Statement 7: Certifications “expire” every two years – *FICTION*

  • A certification represents a “snapshot.” It indicates that EHR technology has met specific certification criteria at a fixed point in time. In other words, an EHR technology would not “lose its certification” after a given time period. If, however, certification requirements change (e.g., new and/or revised certification criteria are adopted), the snapshot the certification represents would no longer accurately reflect that the EHR technology meets the changed requirements.

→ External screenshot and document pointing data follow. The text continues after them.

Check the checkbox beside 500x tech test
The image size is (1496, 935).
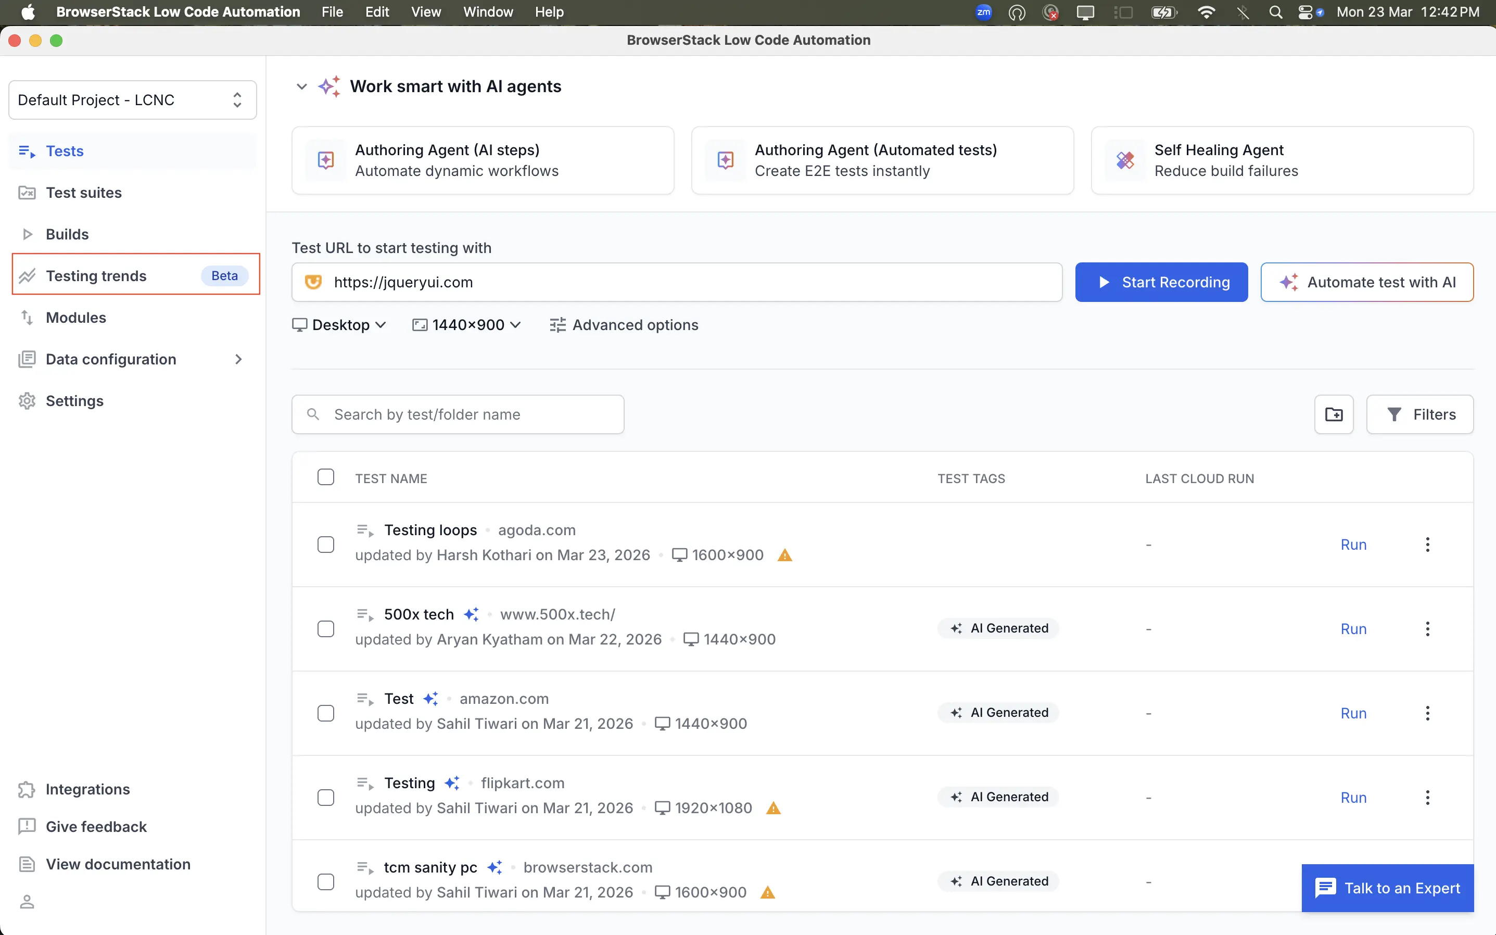[326, 628]
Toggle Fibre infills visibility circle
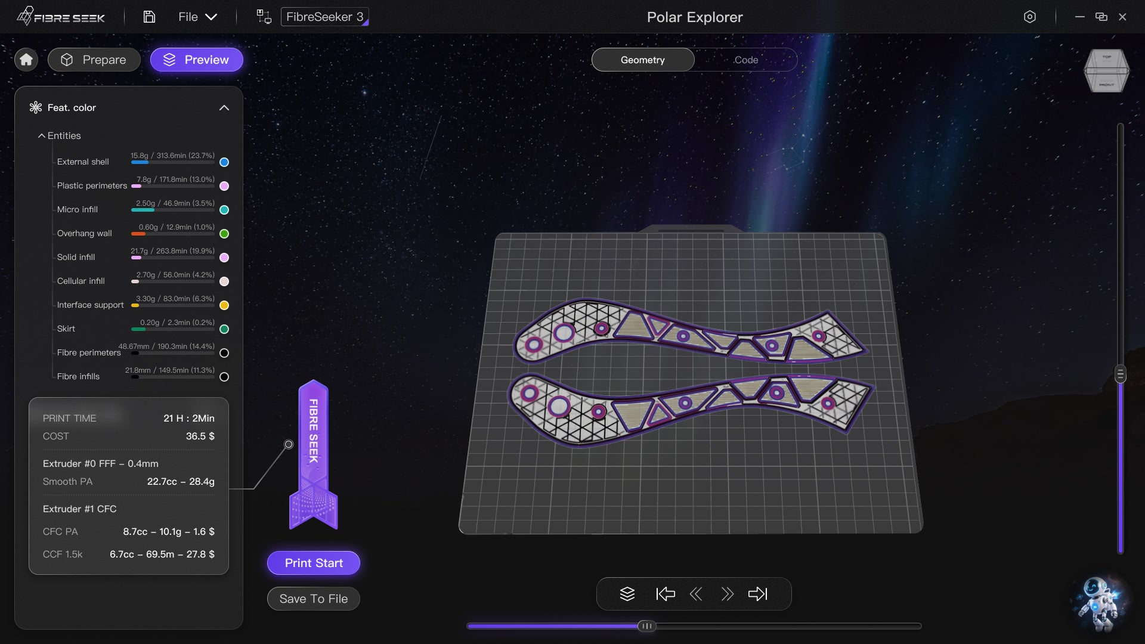This screenshot has width=1145, height=644. [x=224, y=377]
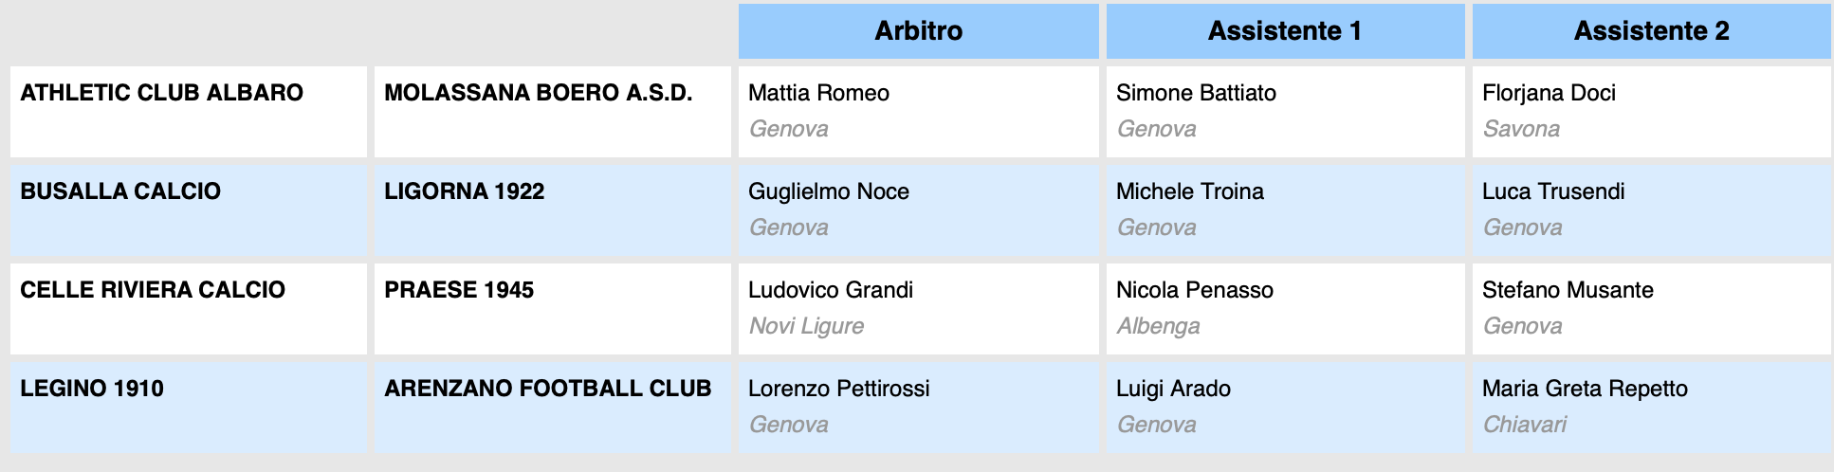The image size is (1834, 472).
Task: Click assistant Simone Battiato
Action: coord(1196,93)
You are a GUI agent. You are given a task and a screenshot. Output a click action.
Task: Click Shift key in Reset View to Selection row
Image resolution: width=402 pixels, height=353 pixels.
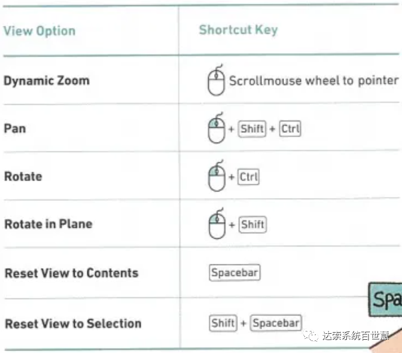coord(223,323)
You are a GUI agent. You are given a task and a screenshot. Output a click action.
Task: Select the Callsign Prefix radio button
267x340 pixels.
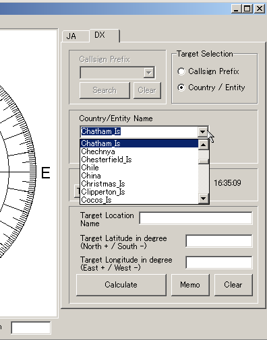pos(181,71)
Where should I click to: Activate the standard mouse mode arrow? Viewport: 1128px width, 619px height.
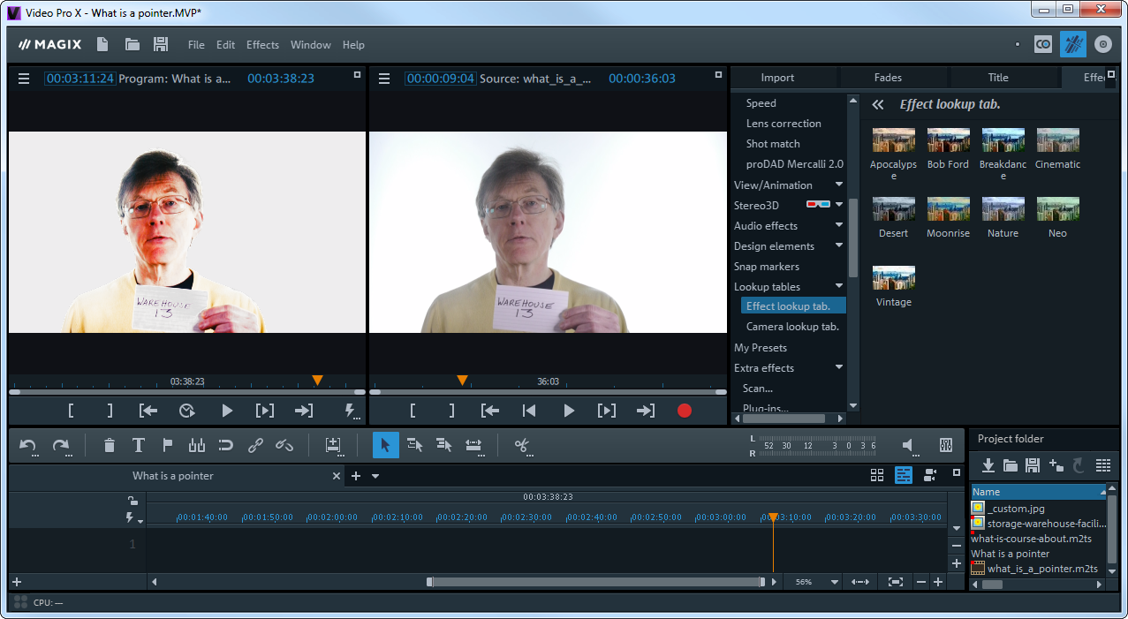pos(384,445)
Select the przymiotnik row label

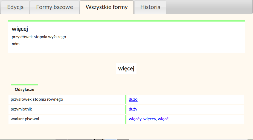[x=21, y=109]
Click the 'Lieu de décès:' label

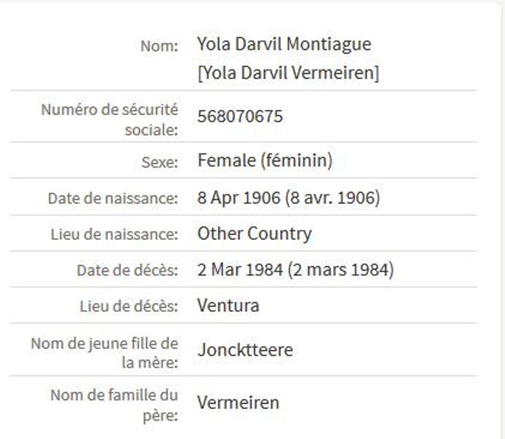(129, 307)

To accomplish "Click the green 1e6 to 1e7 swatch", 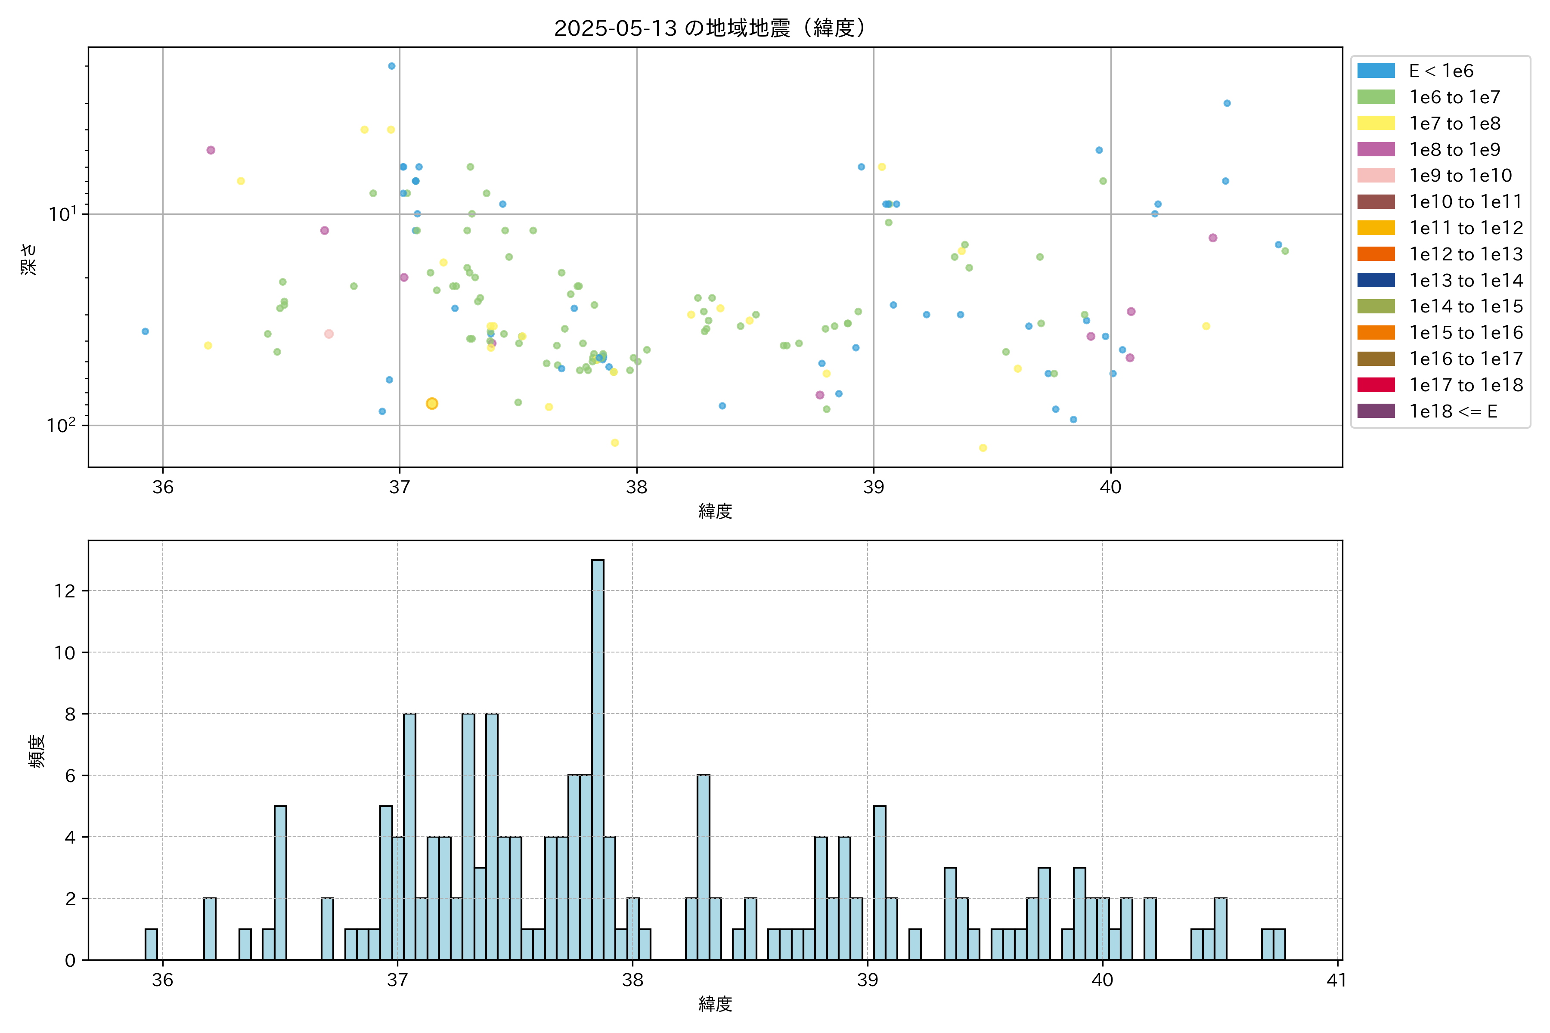I will click(1375, 97).
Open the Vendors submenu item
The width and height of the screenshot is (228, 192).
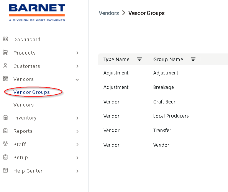[x=23, y=105]
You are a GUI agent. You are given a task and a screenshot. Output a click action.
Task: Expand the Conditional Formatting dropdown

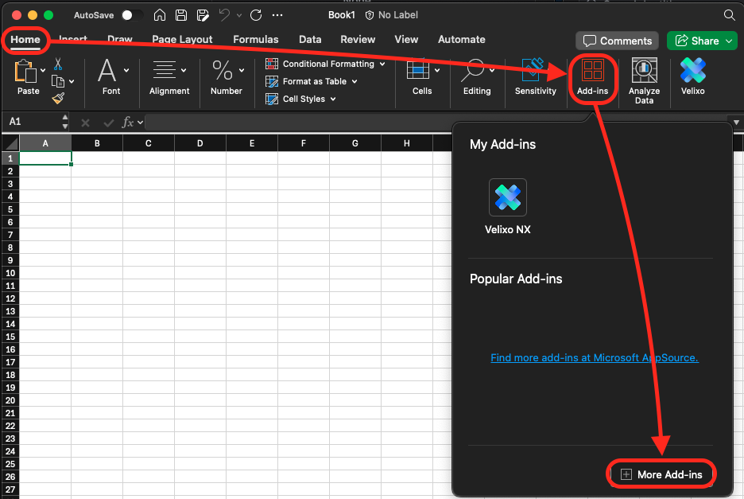(x=382, y=64)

  • In our certification program rules, we indicated that we anticipated adopting new and/or revised certification criteria every two years to coincide with changes to the meaningful use objectives and measures under the Medicare and Medicaid EHR Incentive Programs. We did not, however, set a specific expiration for certifications. Rather, we explained that once the Secretary adopts new and/or revised certification criteria, EHR technology may need to be tested and certified again. In other words, the previously taken snapshot would no longer accurately represent what is required to meet the adopted certification criteria and, thus, would no longer be sufficient to support an EP or EH’s ability to achieve updated meaningful use requirements.
  • For more information about the validity of a certification, please refer to the Temporary Certification Program final rule (75 FR 36188) and the Permanent Certification Program final rule (76 FR 1301).

As someone who has played a role in drafting all of ONC’s regulations, I take pride in making our rules readily understandable and as easy to read as possible. Sometimes, though, no matter how hard we try to convey a regulation’s intent, there is always another believable interpretation. Hopefully, this blog helps clear up a few points and furthers your personal understanding of our rules.